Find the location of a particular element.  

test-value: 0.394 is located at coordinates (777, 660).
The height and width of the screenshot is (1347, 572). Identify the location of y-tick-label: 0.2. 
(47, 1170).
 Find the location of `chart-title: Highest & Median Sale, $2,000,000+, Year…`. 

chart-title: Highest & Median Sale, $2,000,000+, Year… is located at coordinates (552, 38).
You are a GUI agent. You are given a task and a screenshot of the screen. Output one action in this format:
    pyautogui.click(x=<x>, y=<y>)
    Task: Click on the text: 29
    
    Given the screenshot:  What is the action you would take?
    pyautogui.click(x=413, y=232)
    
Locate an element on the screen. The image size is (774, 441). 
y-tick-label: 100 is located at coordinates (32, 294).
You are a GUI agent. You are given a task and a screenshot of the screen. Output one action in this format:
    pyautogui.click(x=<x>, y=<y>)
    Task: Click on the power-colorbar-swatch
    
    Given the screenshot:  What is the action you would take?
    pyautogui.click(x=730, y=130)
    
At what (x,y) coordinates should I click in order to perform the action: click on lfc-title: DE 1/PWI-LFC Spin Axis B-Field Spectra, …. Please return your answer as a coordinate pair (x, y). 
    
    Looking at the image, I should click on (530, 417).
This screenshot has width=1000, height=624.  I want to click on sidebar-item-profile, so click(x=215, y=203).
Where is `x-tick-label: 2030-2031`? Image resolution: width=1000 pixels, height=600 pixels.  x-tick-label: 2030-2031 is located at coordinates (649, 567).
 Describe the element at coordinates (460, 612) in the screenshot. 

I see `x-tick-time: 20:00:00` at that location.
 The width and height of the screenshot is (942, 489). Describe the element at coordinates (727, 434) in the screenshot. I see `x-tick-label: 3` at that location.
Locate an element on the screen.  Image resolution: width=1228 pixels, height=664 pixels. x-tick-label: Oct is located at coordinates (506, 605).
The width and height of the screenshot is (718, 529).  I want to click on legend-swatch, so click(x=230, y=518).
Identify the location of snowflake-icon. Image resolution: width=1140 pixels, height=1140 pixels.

#### PROBLEM REQUIREMENTS:
Format every item above as a numbered list, one line per entry, and omit all blank lines.

#### TASK RESPONSE:
1. Find the location of a particular element.  
2. test-value: 0.394 is located at coordinates (777, 660).
3. The height and width of the screenshot is (1347, 572). Identify the location of y-tick-label: 0.2. 
4. (47, 1170).
5.  Find the location of `chart-title: Highest & Median Sale, $2,000,000+, Year…`. 
6. chart-title: Highest & Median Sale, $2,000,000+, Year… is located at coordinates (552, 38).
7. You are a GUI agent. You are given a task and a screenshot of the screen. Output one action in this format:
8.     pyautogui.click(x=<x>, y=<y>)
9.     Task: Click on the text: 29
10.     Given the screenshot:  What is the action you would take?
11.     pyautogui.click(x=413, y=232)
12. Locate an element on the screen. The image size is (774, 441). 
13. y-tick-label: 100 is located at coordinates (32, 294).
14. You are a GUI agent. You are given a task and a screenshot of the screen. Output one action in this format:
15.     pyautogui.click(x=<x>, y=<y>)
16.     Task: Click on the power-colorbar-swatch
17.     Given the screenshot:  What is the action you would take?
18.     pyautogui.click(x=730, y=130)
19. At what (x,y) coordinates should I click in order to perform the action: click on lfc-title: DE 1/PWI-LFC Spin Axis B-Field Spectra, …. Please return your answer as a coordinate pair (x, y). 
20.     Looking at the image, I should click on (530, 417).
21. This screenshot has width=1000, height=624.  I want to click on sidebar-item-profile, so click(x=215, y=203).
22. Where is `x-tick-label: 2030-2031`? Image resolution: width=1000 pixels, height=600 pixels.  x-tick-label: 2030-2031 is located at coordinates (649, 567).
23.  Describe the element at coordinates (460, 612) in the screenshot. 
24. I see `x-tick-time: 20:00:00` at that location.
25.  The width and height of the screenshot is (942, 489). Describe the element at coordinates (727, 434) in the screenshot. I see `x-tick-label: 3` at that location.
26. Locate an element on the screen.  Image resolution: width=1228 pixels, height=664 pixels. x-tick-label: Oct is located at coordinates (506, 605).
27. The width and height of the screenshot is (718, 529).  I want to click on legend-swatch, so click(x=230, y=518).
28. Identify the location of snowflake-icon. Image resolution: width=1140 pixels, height=1140 pixels.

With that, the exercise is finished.